Over the next several months I'm scheduled to deliver some in-house hands-on training from my book, Project 2010 Step by Step. This will mainly involve me performing the hands-on activities and providing narrative discussion about the subject matter as I go.
With this blog post I kick off the “highlights of the highlights” series: I’ll include some excerpts from the Step by Step material and elaborate on them. This week: the book’s introductory material.
Manage tasks, costs, work, and resources at whatever level of detail is appropriate for your project’s needs (pg. xv)
This is a subject we address repeatedly throughout Project Step by Step. It’s all too easy to create project plans that are either way too detailed (e.g. task durations measured in minutes or hours for multi-year projects) or way too broad (tasks that lack sufficient definition to be well understood by the resources assigned to them). Proper task definition is a key component of that critical focus of project management, the work breakdown structure (WBS).

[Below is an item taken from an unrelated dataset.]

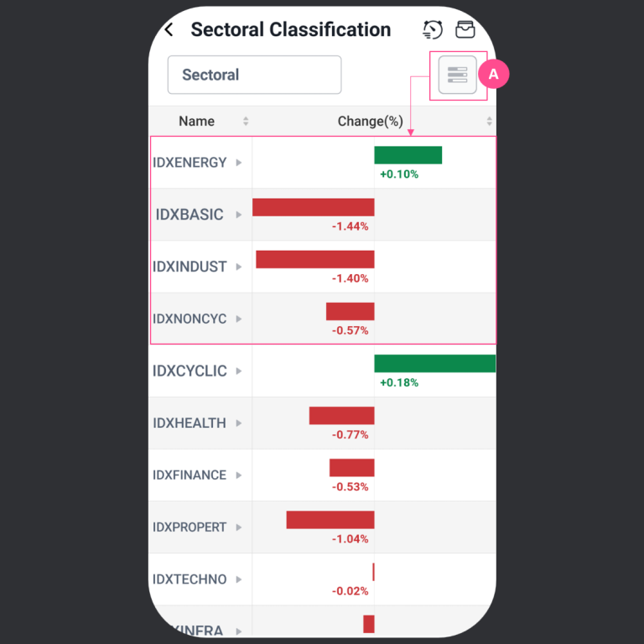
Task: Click the arrow next to IDXHEALTH
Action: point(239,423)
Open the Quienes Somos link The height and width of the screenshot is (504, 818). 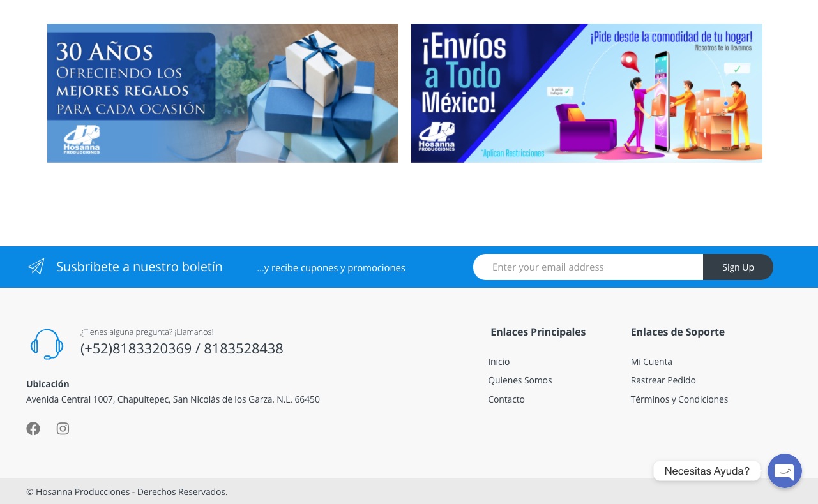coord(520,380)
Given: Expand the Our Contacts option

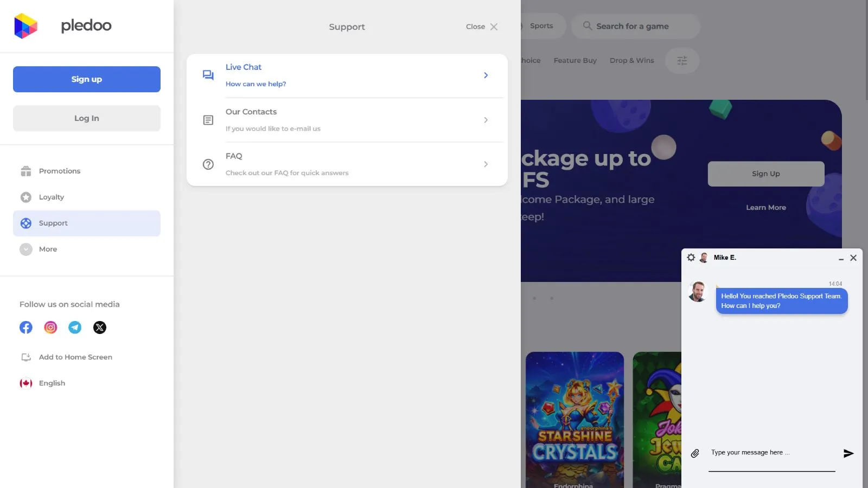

The Microsoft Office Fluent interface (the “ribbon”)…(pg. xvi)
Project 2010 adopted the ribbon, which was introduced in some of the other Office applications at their 2007 release. So Project is catching up with the Jones. I personally am a big fan of the ribbon UI. There is an up-front learning curve, but I have found it is well worth it.
Project 2010 is a substantial update for desktop project management (pg. xvii)

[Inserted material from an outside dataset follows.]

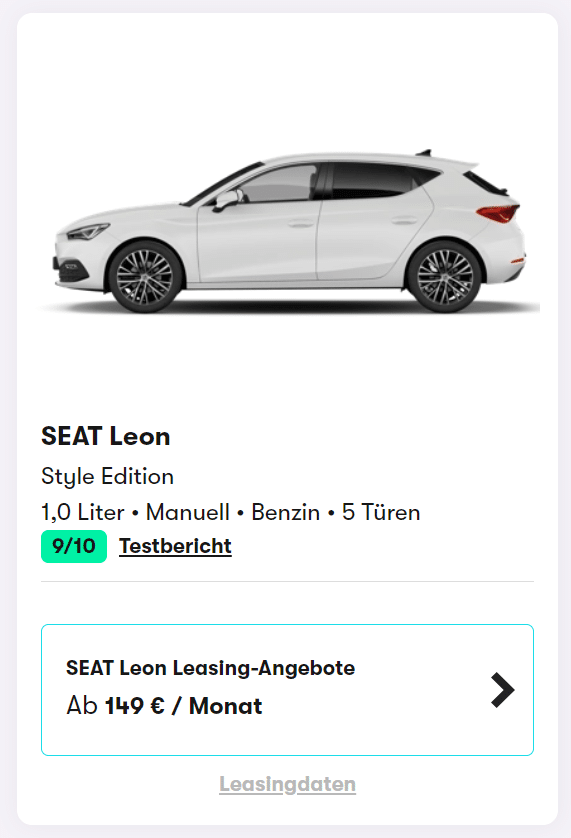Image resolution: width=571 pixels, height=838 pixels.
Task: Click the green 9/10 rating badge
Action: tap(74, 546)
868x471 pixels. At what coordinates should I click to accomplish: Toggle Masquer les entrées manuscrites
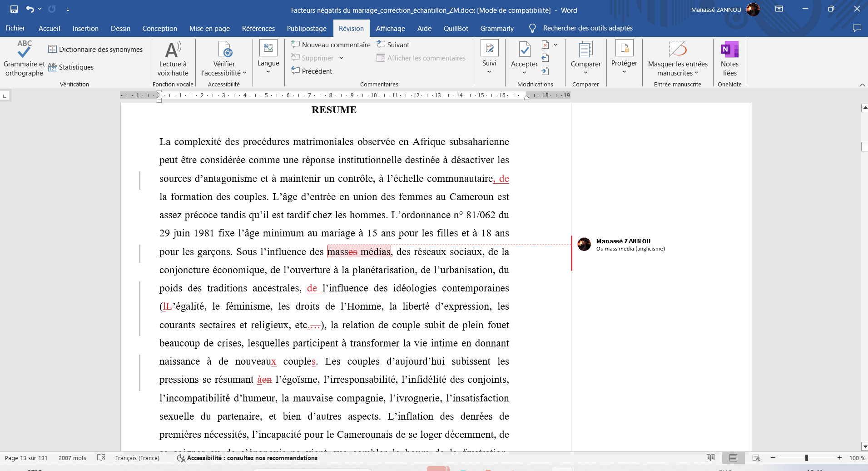pyautogui.click(x=678, y=58)
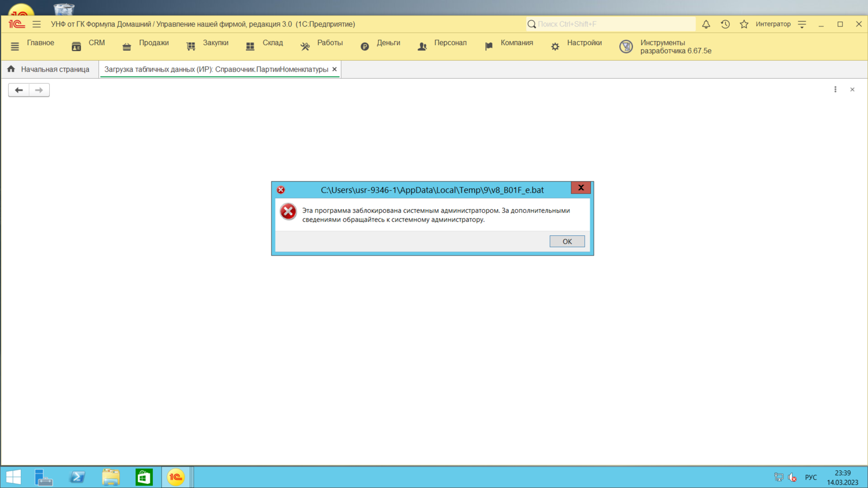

Yes indeed! While most of the action in the last several releases of Project has been on Project Server and enterprise project management (EPM), in 2010 the desktop app gets lots of loving attention from the product development team.
If any of your settings are different, the ribbon on your screen might not look the same as the one shown in this book. (pg. xxiv)
One of the really smart behaviors of the ribbon UI is that it gracefully resizes itself based on your computer’s screen resolution or just by resizing the MS Project window. Go ahead and give it a try—start with a maximized Project window, then adjust it to smaller sizes. Note how the items on the ribbon are changed—text labels get dropped, the some commands get dropped, and ultimately just the group labels remain. It’s a smart UI but does take some training to master.